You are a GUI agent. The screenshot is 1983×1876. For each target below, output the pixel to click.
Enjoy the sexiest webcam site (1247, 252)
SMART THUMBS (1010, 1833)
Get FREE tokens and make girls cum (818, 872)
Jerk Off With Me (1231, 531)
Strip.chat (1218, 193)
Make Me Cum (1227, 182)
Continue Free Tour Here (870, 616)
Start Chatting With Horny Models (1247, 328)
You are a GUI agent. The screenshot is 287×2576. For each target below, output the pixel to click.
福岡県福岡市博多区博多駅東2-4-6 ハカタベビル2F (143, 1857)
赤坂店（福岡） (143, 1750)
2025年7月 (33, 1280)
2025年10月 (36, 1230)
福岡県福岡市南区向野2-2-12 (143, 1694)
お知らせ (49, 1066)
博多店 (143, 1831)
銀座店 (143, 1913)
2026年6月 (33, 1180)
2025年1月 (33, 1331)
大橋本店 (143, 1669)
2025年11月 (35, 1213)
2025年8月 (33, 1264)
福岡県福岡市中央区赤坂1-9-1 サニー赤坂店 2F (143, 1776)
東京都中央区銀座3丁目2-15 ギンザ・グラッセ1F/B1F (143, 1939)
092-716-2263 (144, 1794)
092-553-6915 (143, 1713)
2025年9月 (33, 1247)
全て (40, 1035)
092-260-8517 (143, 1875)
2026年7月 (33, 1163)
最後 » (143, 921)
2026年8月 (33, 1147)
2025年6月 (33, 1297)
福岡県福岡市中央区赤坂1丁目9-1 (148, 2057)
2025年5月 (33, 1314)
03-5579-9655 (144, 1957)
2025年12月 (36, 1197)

• [TASK DIRECTIONS]: The data above should be reproduced in full, word for word.

• [RESPONSE BELOW]:
You are a GUI agent. The screenshot is 1983×1876. For each target below, output the pixel to click.
Enjoy the sexiest webcam site (1247, 252)
SMART THUMBS (1010, 1833)
Get FREE tokens and make girls cum (818, 872)
Jerk Off With Me (1231, 531)
Strip.chat (1218, 193)
Make Me Cum (1227, 182)
Continue Free Tour Here (870, 616)
Start Chatting With Horny Models (1247, 328)
You are a GUI agent. The screenshot is 287×2576. For each target below, output the pixel to click.
福岡県福岡市博多区博多駅東2-4-6 ハカタベビル2F (143, 1857)
赤坂店（福岡） (143, 1750)
2025年7月 (33, 1280)
2025年10月 (36, 1230)
福岡県福岡市南区向野2-2-12 (143, 1694)
お知らせ (49, 1066)
博多店 (143, 1831)
銀座店 (143, 1913)
2026年6月 (33, 1180)
2025年1月 (33, 1331)
大橋本店 (143, 1669)
2025年11月 (35, 1213)
2025年8月 (33, 1264)
福岡県福岡市中央区赤坂1-9-1 サニー赤坂店 2F (143, 1776)
東京都中央区銀座3丁目2-15 ギンザ・グラッセ1F/B1F (143, 1939)
092-716-2263 (144, 1794)
092-553-6915 (143, 1713)
2025年9月 (33, 1247)
全て (40, 1035)
092-260-8517 (143, 1875)
2026年7月 (33, 1163)
最後 » (143, 921)
2026年8月 (33, 1147)
2025年6月 (33, 1297)
福岡県福岡市中央区赤坂1丁目9-1 (148, 2057)
2025年5月 (33, 1314)
03-5579-9655 (144, 1957)
2025年12月 (36, 1197)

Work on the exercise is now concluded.